Not long after the formation of the Federation, it became apparent that it had a positive and extensive role to play in assisting their members in the improvement of facilities in several countries in the region. This is because Fertility Management and Maternal & Child Health Care services are woefully inadequate in many countries in the third world; and infant, maternal and perinatal mortality is high in these developing countries. In many rural areas, where the bulk of the population live, there is only one physician per one hundred thousand people, compared with the norm of one per thousand population. The proportion of obstetricians and gynaecologists and related specialist support staff are proportionately fewer in number.

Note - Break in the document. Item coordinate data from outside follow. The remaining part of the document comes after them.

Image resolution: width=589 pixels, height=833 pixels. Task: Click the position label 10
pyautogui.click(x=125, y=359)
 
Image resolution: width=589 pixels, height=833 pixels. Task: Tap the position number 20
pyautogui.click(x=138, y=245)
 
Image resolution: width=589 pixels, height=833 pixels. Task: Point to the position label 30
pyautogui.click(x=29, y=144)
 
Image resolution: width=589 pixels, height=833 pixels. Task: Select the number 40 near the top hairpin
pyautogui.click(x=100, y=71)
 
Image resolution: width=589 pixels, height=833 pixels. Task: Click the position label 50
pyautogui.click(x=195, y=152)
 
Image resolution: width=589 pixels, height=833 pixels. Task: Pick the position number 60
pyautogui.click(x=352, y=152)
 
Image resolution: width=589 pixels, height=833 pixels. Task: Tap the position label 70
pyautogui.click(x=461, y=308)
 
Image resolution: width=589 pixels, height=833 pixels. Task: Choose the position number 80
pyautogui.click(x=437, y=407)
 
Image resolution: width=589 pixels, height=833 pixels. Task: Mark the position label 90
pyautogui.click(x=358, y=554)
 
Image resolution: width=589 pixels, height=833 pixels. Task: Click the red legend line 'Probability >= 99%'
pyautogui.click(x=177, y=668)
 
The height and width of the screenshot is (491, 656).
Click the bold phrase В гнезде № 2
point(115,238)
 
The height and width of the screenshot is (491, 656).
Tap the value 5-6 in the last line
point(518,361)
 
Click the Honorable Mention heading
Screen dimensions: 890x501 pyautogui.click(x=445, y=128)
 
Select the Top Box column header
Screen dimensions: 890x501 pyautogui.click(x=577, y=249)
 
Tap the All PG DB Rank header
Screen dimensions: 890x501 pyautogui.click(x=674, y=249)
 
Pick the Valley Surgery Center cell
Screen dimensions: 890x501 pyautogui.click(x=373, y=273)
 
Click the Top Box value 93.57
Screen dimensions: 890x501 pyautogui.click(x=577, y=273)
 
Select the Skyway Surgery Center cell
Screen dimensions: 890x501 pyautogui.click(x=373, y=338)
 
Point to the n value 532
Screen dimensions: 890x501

Members of the medical profession, and especially those concerned with Obstetrics & Gynaecology, although adequately qualified professionally, are so weighed down in some countries by the enormity of their task and other constraints, that they are generally unable to follow up on international developments in technology and research findings as closely as they would desire.
Most governments in the third world include Fertility Regulation in their Health and Maternal & Child Care programmes, but for a variety of reasons are unable to make available the comprehensive services that are desirable, nor provide the personnel involved with continuous education programmes to keep them abreast with current developments. Since the benefits of research and technological progress elude many members of the medical fraternity, not only those employed in the rural areas, but even those engaged in hospitals and medical care centres in the cities, one of the roles of the Federation is to develop machinery to provide medical and medical-related personnel information of current developments and research in this field.
AOFOG, in response to requests from its affiliates in the region has become the coordinator for many projects; it hopes that its role in new activities is only an interim arrangement, until a more permanent solution for continually improving and upgrading these educational programmes in member countries is evolved. Among other things, the Federation also serves as catalyst and coordinator for its affiliates in member countries in identifying appropriate specialists worldwide in providing the necessary structure and financial support for them to participate at special national courses to meet the needs of its affiliates at their refresher/modernization courses in Fertility Management and Maternal & Child Health Care.
AOFOG activities have, by example, generated greater participation by obstetricians and gynaecologists and medical scientists at other related international congresses held in the region and elsewhere.